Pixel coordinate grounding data
-.-.-
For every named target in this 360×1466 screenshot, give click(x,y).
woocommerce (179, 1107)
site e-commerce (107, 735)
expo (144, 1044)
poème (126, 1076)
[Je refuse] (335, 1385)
-.-.-
• Try it: All that is wanted is the line with "woocommerce (179, 1107)" and every later line in the entries, reproduced exactly.

• Task answer:
woocommerce (179, 1107)
site e-commerce (107, 735)
expo (144, 1044)
poème (126, 1076)
[Je refuse] (335, 1385)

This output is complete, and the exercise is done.